Chitwood requested prayer for missionary personnel in affected areas. He particularly asked Baptists to pray for Chinese Christians—both those in affected areas and those living in other parts of the world who have family members in areas where the virus is active.
‘Much Great Commission work to be done’
In his chapel sermon, Chitwood pointed seminary students and guests to consider the heavenly vision recorded in Revelation 7:9-10, in which a “vast multitude from every nation, tribe, people and language” is gathered before God’s throne, worshipping the Lamb who was slain for their salvation.
Christ has delayed his return and left his followers on Earth so that the vision can be accomplished, Chitwood said.
“Why would the Lord, who loves his sons and daughters, whom he has adopted into his family, not bring us home to be with him? Because there are others,” he said. “The Lord has left us here for them.”

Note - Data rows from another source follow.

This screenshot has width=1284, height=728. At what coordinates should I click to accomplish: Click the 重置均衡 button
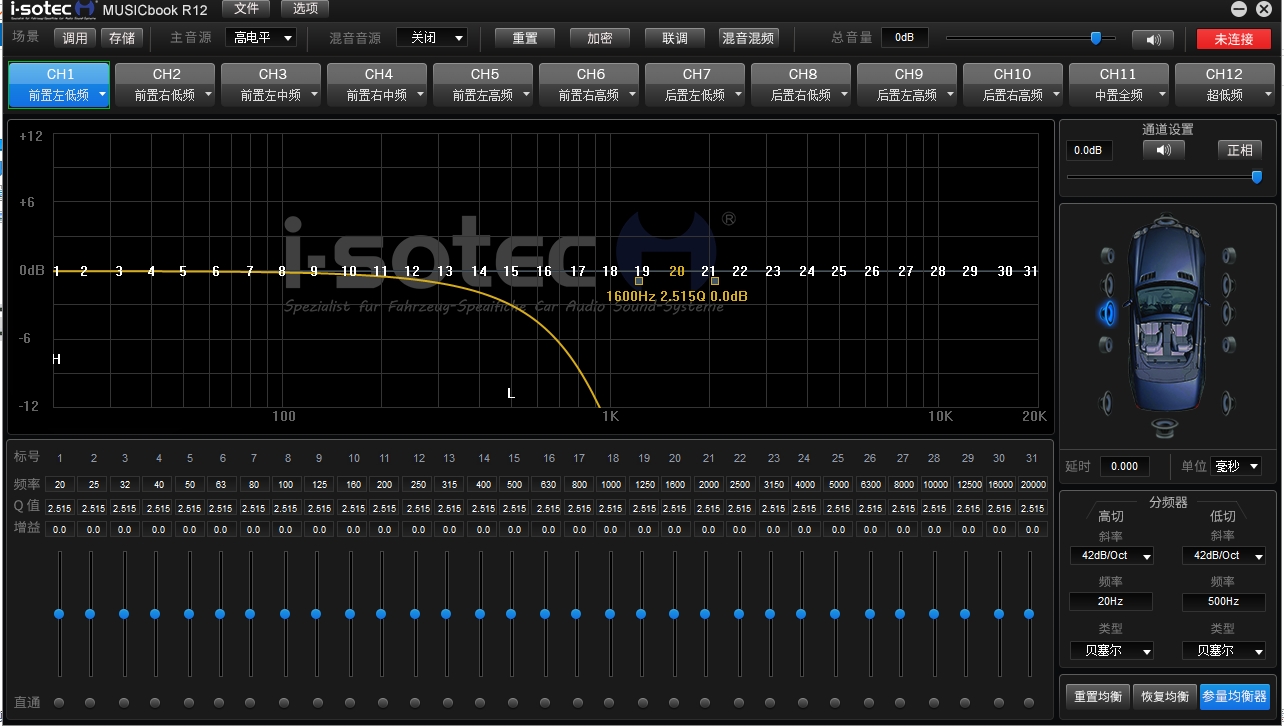point(1097,696)
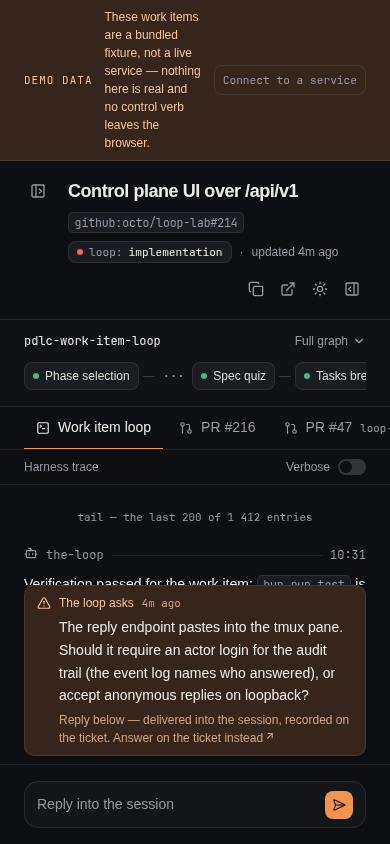Viewport: 390px width, 844px height.
Task: Open work item in external window icon
Action: click(x=288, y=290)
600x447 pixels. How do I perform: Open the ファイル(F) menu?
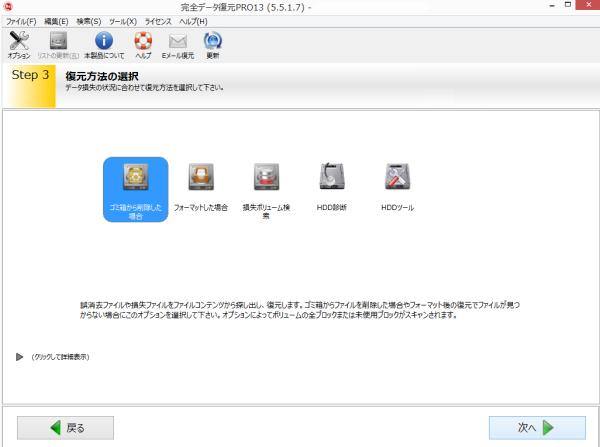pyautogui.click(x=21, y=21)
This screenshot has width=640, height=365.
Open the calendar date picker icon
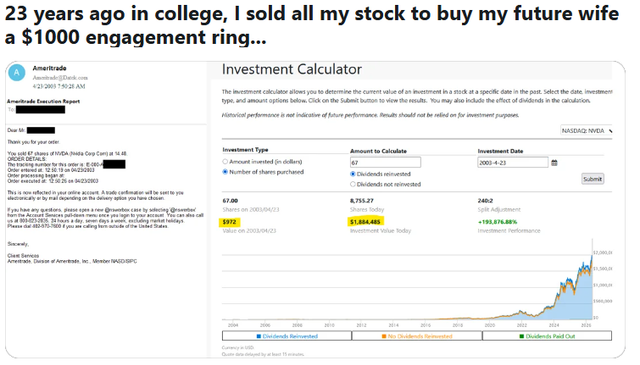coord(554,163)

Chitwood challenged his audience to remember a significant number—155,252. He asserted that is how many people will die on any given day and enter eternity spiritually lost.
“There is still much Great Commission work to be done,” Chitwood said. “And that’s why you’re here.”
Five-year goals outlined
At the luncheon following the chapel service, Chitwood spoke to a crowd that included representatives of the Baptist General Convention of Texas, Woman’s Missionary Union of Texas, Texas Baptist Men and the Southern Baptists of Texas Convention.
Emphasizing the IMB’s desire to “reconnect with Southern Baptists,” Chitwood outlined the board’s five-year plan:
- Send out an additional 500 fully funded international missionaries and mobilize 500 global partners.
- Engage 75 global cities in comprehensive missions strategies. About 80 percent of the world’s population will live in urban centers by the end of the century, he noted.
- Involve 75 percent of Southern Baptist churches in praying for missionaries and giving to the Lottie Moon Christmas Offering for International Missions. Currently, about half of the churches affiliated with the Southern Baptist Convention give to the offering, he reported.
- Increase gifts to the Lottie Moon Christmas Offering 6 percent annually, which would amount to $10 million to $12 million per year.